Não, senhor ministro! O dinheiro existe, está é mal parado, mal distribuído e
em más mãos!
A falta de dinheiro tem sido, aliás, a grande palavra de ordem que os
governantes utilizam para justificar todas as medidas que tomam! Nada mais
errado, como diriam muitos economistas: o dinheiro existe, tem é de ser melhor
distribuído e utilizado.
E, aqui, chegamos já a um dos pontos que mais irritaram o senhor MDN e o levou
a acusar as associações socioprofissionais de militares a estarem a fazer
política partidária. Para ele, salientar o escândalo do BPN e das PPP é um
crime de lesapátria.
Para ele, salientar dois dos exemplos maiores da enorme prática da corrupção em
Portugal, que nos trouxe ao actual estado de coisas é inaceitável, porque feito
por quem deve ouvir, calar e obedecer!
Como é igualmente inaceitável para ele que patriotas, que amam o seu País e
respeitam a sua História, se manifestem contra a descaracterização da mesma, a
insensibilidade, quanto aos valores, demonstradas com a abolição de datas
históricas como feriados nacionais, tudo feito de forma absolutamente
demagógica.
Como também considerou inaceitável, tentando colar às associações
socioprofissionais o carimbo de partidárias, o facto de as mesmas se
pronunciarem
sobre as condições salariais da Função Pública. Oh, senhor ministro, no mínimo
haja honestidade intelectual: então se os governos têm vindo sucessivamente a
destruir a condição militar, se têm vindo a tratar os militares como simples
funcionários públicos – no que aos direitos se refere, pois os deveres
continuaram intocáveis – sim, eu sei que afirmou claramente, “de forma
implacável na objectividade”, nas suas palavras, que um militar não é um
funcionário público!
Pois não, não é, mas é assim que tem vindo a ser tratado, inclusivamente pelo
actual ministro da Defesa Nacional, quando (sem falar noutras alterações) lhe
impõe a tabela remuneratória da Função Pública e chega ao cúmulo de decidir um
retrocesso, sem paralelo no passado, na tabela salarial, só porque a
equiparação à Função Pública não tinha sido efectuada, nos moldes em que
considerava dever ser feita.
Haja decoro! Se as associações socioprofissionais não podem falar disto, de que
podem então falar?
Ao proceder como procedeu, ao procurar atingir os militares através das suas
associações socioprofissionais, o senhor ministro ofendeu-nos profundamente,
demonstrando uma enorme incapacidade e falta de qualidades para exercer o seu
cargo!
Na sua intervenção, teve a lucidez – ou ter-se-á tratado, apenas, de um
deslize? – em assumir alguma ignorância, quando afirmou que “tudo está a ser
reflectido. Em alguns casos chegaremos a conclusões diferentes das que hoje
existem, noutros
perceberemos, pelo menos, o porquê das coisas.”

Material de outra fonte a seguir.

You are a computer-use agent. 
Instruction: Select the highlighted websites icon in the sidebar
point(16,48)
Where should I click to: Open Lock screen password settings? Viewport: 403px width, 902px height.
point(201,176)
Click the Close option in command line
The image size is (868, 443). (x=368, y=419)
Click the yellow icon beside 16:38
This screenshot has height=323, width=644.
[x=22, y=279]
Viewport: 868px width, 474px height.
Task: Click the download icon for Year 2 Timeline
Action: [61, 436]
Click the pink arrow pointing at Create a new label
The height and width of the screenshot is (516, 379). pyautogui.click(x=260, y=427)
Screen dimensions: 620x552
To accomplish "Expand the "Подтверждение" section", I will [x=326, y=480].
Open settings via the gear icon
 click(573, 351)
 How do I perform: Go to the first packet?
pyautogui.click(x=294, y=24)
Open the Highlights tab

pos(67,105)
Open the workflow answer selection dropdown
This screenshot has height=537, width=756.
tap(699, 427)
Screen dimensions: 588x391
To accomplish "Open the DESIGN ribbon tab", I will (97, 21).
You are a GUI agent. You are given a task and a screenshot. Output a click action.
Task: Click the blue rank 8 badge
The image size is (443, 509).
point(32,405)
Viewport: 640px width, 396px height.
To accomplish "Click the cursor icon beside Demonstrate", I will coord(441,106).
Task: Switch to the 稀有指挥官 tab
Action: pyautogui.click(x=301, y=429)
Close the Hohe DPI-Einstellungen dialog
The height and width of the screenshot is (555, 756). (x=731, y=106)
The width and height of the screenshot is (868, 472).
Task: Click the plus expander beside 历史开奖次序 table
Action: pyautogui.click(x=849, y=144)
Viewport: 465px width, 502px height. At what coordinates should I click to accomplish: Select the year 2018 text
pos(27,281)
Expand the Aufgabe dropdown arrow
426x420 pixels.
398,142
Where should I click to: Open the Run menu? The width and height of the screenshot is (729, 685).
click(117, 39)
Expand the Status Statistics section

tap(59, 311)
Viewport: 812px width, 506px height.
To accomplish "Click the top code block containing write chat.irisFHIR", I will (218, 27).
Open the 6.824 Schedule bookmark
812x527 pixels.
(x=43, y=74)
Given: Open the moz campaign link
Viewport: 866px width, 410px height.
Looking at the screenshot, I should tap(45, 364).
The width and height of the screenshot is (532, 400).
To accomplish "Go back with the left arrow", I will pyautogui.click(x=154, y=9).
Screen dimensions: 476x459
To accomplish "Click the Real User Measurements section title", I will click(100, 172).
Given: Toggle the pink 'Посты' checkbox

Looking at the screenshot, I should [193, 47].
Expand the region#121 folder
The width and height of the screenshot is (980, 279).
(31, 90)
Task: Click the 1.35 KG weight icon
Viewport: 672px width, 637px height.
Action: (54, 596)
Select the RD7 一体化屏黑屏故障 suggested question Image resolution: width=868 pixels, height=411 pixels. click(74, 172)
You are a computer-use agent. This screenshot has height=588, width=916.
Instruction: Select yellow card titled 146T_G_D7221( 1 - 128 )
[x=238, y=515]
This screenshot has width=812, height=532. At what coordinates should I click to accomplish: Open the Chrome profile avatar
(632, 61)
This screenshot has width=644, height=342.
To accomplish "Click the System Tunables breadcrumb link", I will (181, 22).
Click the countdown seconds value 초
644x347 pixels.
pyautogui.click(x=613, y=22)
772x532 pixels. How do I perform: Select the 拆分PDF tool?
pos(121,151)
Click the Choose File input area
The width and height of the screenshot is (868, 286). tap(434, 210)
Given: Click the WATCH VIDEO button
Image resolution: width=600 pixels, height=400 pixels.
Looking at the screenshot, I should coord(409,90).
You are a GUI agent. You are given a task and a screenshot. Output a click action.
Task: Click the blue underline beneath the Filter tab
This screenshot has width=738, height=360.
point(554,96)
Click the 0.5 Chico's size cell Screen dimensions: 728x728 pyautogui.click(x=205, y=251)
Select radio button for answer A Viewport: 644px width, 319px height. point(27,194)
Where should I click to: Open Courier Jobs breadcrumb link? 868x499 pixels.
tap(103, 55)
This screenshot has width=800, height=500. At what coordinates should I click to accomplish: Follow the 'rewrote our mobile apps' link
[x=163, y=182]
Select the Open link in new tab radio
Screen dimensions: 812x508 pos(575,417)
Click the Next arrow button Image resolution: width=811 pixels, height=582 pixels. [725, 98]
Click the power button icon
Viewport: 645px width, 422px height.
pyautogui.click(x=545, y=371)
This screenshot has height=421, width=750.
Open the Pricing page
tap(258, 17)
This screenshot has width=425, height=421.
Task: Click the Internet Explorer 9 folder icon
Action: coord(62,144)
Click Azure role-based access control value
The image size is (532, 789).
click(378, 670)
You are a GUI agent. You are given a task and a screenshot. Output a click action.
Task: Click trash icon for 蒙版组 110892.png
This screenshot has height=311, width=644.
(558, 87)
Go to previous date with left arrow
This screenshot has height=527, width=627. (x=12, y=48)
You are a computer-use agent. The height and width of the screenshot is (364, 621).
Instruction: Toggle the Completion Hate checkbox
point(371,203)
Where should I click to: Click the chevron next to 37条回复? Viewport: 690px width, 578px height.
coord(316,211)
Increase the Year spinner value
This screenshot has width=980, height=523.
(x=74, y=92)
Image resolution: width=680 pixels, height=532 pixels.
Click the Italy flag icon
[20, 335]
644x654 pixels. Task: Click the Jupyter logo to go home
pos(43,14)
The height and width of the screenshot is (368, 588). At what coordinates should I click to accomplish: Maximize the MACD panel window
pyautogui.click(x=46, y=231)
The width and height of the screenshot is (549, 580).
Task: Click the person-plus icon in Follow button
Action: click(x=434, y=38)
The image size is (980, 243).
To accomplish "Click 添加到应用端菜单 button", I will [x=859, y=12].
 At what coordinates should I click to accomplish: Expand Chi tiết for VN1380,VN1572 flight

Pois é, não deveria ter dito o que disse, antes de perceber o porquê das coisas!
Sabemos que nem o serviço militar cumpriu, mas isso não justifica que agrida os
militares como o fez!
O facto é que se dirigiu a militares com uma vida dedicada à carreira, que não
recebem lições de vocação, de verdadeiro sentido de serviço público, de anos de
amor desinteressado à sua Pátria, por quem não tem qualquer autoridade moral
para o fazer!
Dirigiu-se a militares que se honraram numa guerra sem sentido, imposta pelo
poder político, muitos deles agraciados com as mais altas condecorações por
feitos em combate!
Dirigiu-se a militares que, apesar de permanentemente desconsiderados, atacados
nos direitos próprios da sua condição militar, apesar de verem as condições de
actuação cada vez mais difíceis, têm cumprido todas as missões que o poder
político lhes determina, mantendo as Forças Armadas, de há vários anos a esta
parte, como único instrumento válido da nossa política de relações externas!
Dirigiu-se a militares que se honraram, ao derrubar a ditadura e ao criarem as
condições para que Portugal pudesse ser um Estado de direito democrático, com
liberdade e com o poder exercido pelos eleitos pela população! Que o fizeram,
cumprindo todas as promessas, nomeadamente a de se afastarem do exercício do
poder! Numa atitude que, porque inédita em toda a História universal, os enche
de
orgulho e lhes dá o estatuto de, no mínimo, exigirem respeito da parte dos que
usufruíram e usufruem dos resultados da sua acção!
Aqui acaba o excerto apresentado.